Marlon Williams has come a long way.
The 25 year old native of Lyttelton, New Zealand is already a veteran in the music business in his homeland. He started his first band, The Unfaithful Ways while in high school, and they quickly became known across the country. Later, he performed as a duo with fellow New Zealand singer-songwriter Delaney Davidson. That collaboration resulted in New Zealand Music Awards for Best Country Song and Country Album of the Year in 2013. But Williams doesn’t necessarily subscribe solely to that genre.
“It’s not something I think about too often. A lot of people spend a lot of time trying to do that that, trying to figure out where things fit in the scheme of the genres. I tend not to really think about it at all.”
Lyttelton is right next door to Christchurch, which made headlines around the world in 2011 when a devastating earthquake struck, causing billions of dollars in damage, and essentially leveling the downtown core. Williams remembers that day.
“I was with Delaney Davidson, actually. We were sitting in a cafe in Lyttelton. And then the earth sort of turned itself upside-down and we ran away.
“I think it’d be silly to say it didn’t have an effect on me personally. I mean, I was lucky enough not to have anyone close to me die in the quakes. But you know, the city is still picking itself up. My mum’s still trying to get an insurance payout on her house. So yeah, the remnants are still very much felt. It’s definitely changed the dynamic of the landscape and the city as a population for sure.”
Marlon has spent most of his life around music. His parents introduced him to music that ranged from PJ Harvey, to Bjork, to Maori music, and various styles of classical as well. “My dad used to be in sort of a post-punk band in the 80’s and early 90’s, so we’ve got a very different approach to our own music. But also, while I was a kid, he’d put something new under my nose every week, so he definitely gave me a good history of popular music. And my mom’s a painter. She listens to a lot of popular music while she paints, really loudly as all hours of the morning. So I had that permeating into my consciousness too.”
In 2013, Marlon moved to Melbourne, Australia to pursue a solo career. Since then he’s built up a large following Down Under and around the world, and released his first full length album, the self-titled Marlon Williams (released internationally in February 2016). The album sounds like a classic album from the 1950’s or 1960’s, in the tradition of greats such as Gram Parsons and Hank Williams.
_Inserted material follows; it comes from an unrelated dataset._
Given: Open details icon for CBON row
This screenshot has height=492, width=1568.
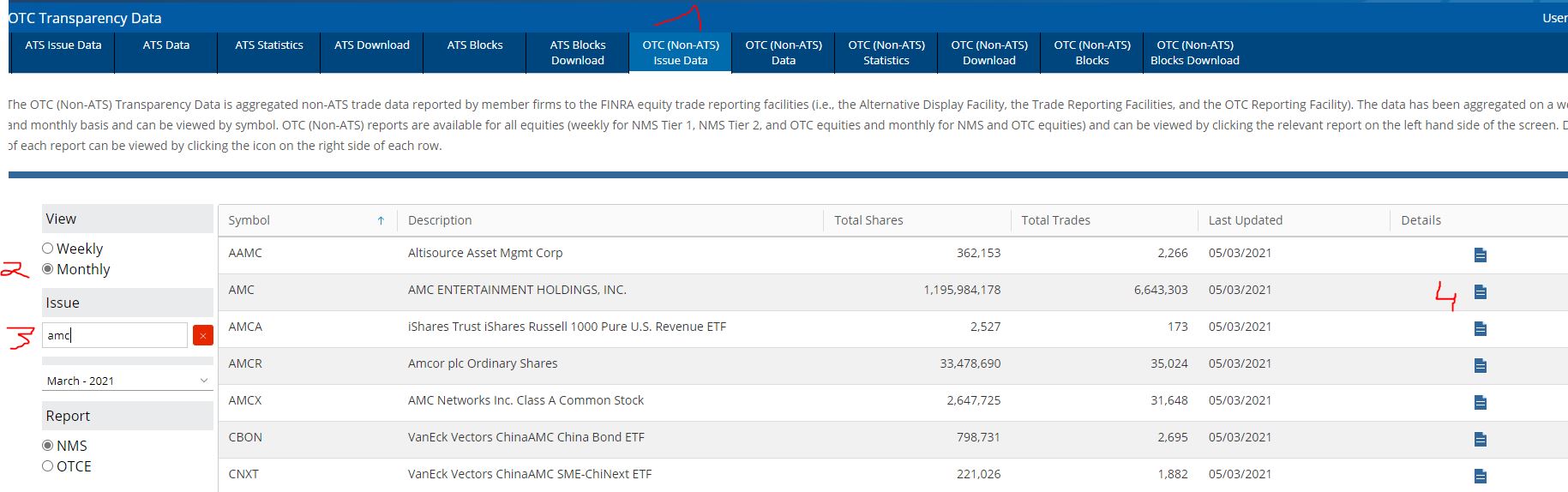Looking at the screenshot, I should 1480,439.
“Well, when I was first starting to write music, the most formative part of my musical upbringing, that’s when I was getting into Gram Parsons. He was the first sort of entrant into that form of music. Gram’s still like an entry point for a lot of people into country music, cause you know, he died young, he’s a rock star, hung out with The Rolling Stones… An easy way into it. From then I sort of worked my way back into Hank Williams, Jim Reeves, Marty Robbins, George Jones, all the old honky-tonk singers. And then I started looking forward from there, going to The Byrds, Gene Clark… and then I listened to all sorts of rubbish.”
For Williams, it seems a career in music was always his destiny. Being on stage has always come naturally to him. From his first time singing in front of a crowd he said, “Oh, I’ve got to get more of that.” And he doesn’t see any other careers as being viable options.
“I guess in a way, and not necessarily in a bad way, I’ve always taken it for granted, just because I have no other abilities. I have no other talents, so it’s like, as my defense mechanism I’ve always thought I’d do music until there’s no food left. No backup plan. If it all falls apart, it’s going to fall apart in a really big way.”
So what kind of show can the crowd at CityFolk expect for Marlon’s Ottawa debut, the first stop on his North American fall tour?
“It’s pretty varied. I start as a solo artist and then start to bring out different aspects of the band to sort of fill in different gaps. And then we end up in this big soul sound, and then we pare it back into a bluegrass band. It’s pretty schizophrenic. It goes on something of a journey.”
While Williams won’t have much time in Ottawa before moving on, if you happen to have your rooks and bishops handy, he says he’s always looking to throw down, chess-style.
“I play a lot of chess. If I’m not playing music or watching cartoons I’m looking for someone to play chess with. If anyone is at the festival and has a chess board, I’m more than receptive to a game. I’ll bring a chess board with me.”
Marlon Williams performs at CityFolk Festival on September 17th from 8:30-9:30 on the BMO Stage.